#### TO DO:
Which lines in the records below contain the string "width", with case counting? Return each of those lines in full.

#### GIVEN DATA:
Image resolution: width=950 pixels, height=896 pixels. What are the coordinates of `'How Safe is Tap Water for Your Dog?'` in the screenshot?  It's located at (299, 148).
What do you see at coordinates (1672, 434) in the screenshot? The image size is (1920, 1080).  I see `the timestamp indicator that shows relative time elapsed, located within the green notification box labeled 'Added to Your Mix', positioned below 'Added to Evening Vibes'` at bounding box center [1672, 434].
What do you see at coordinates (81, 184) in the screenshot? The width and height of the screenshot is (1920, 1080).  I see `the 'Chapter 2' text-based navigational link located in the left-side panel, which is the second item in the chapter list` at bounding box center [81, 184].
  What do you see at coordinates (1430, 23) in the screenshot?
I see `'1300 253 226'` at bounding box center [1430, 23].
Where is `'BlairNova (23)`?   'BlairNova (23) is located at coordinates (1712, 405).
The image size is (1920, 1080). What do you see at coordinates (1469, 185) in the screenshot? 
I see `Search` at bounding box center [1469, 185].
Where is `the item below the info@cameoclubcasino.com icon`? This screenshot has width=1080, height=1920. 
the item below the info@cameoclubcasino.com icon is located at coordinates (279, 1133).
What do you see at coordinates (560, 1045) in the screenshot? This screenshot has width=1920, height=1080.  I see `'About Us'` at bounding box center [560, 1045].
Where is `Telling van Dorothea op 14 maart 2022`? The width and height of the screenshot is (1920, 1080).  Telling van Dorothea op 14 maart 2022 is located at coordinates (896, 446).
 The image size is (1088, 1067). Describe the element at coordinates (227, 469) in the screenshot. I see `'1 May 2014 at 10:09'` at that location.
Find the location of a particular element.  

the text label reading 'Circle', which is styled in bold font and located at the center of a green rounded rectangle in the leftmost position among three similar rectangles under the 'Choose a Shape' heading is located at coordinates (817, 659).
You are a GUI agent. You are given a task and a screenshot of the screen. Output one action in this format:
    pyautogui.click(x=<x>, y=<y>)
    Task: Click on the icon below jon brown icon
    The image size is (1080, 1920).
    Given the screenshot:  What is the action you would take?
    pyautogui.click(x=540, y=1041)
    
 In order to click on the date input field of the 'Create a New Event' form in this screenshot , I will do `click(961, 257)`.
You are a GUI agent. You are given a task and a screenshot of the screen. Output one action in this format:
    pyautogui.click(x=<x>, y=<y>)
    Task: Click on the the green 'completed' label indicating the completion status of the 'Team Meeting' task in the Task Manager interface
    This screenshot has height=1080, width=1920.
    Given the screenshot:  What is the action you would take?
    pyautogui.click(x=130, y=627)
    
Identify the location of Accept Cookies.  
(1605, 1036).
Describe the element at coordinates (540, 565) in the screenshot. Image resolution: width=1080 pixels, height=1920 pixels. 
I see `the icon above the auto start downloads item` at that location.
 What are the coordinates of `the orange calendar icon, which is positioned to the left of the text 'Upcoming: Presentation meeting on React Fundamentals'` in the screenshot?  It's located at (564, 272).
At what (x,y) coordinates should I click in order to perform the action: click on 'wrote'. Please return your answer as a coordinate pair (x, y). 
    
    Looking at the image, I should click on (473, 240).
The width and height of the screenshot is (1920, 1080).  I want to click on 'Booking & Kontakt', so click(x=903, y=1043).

#### IN RESPONSE:
Image resolution: width=950 pixels, height=896 pixels. What are the coordinates of `'How Safe is Tap Water for Your Dog?'` in the screenshot?  It's located at (299, 148).
What do you see at coordinates (81, 184) in the screenshot? The width and height of the screenshot is (1920, 1080).  I see `the 'Chapter 2' text-based navigational link located in the left-side panel, which is the second item in the chapter list` at bounding box center [81, 184].
Where is `the item below the info@cameoclubcasino.com icon`? This screenshot has width=1080, height=1920. 
What do you see at coordinates (560, 1045) in the screenshot? This screenshot has width=1920, height=1080.  I see `'About Us'` at bounding box center [560, 1045].
Where is `Telling van Dorothea op 14 maart 2022`? The width and height of the screenshot is (1920, 1080).  Telling van Dorothea op 14 maart 2022 is located at coordinates (896, 446).
    This screenshot has height=1080, width=1920.
Describe the element at coordinates (540, 565) in the screenshot. Image resolution: width=1080 pixels, height=1920 pixels. 
The width and height of the screenshot is (1920, 1080).  I want to click on 'Booking & Kontakt', so click(x=903, y=1043).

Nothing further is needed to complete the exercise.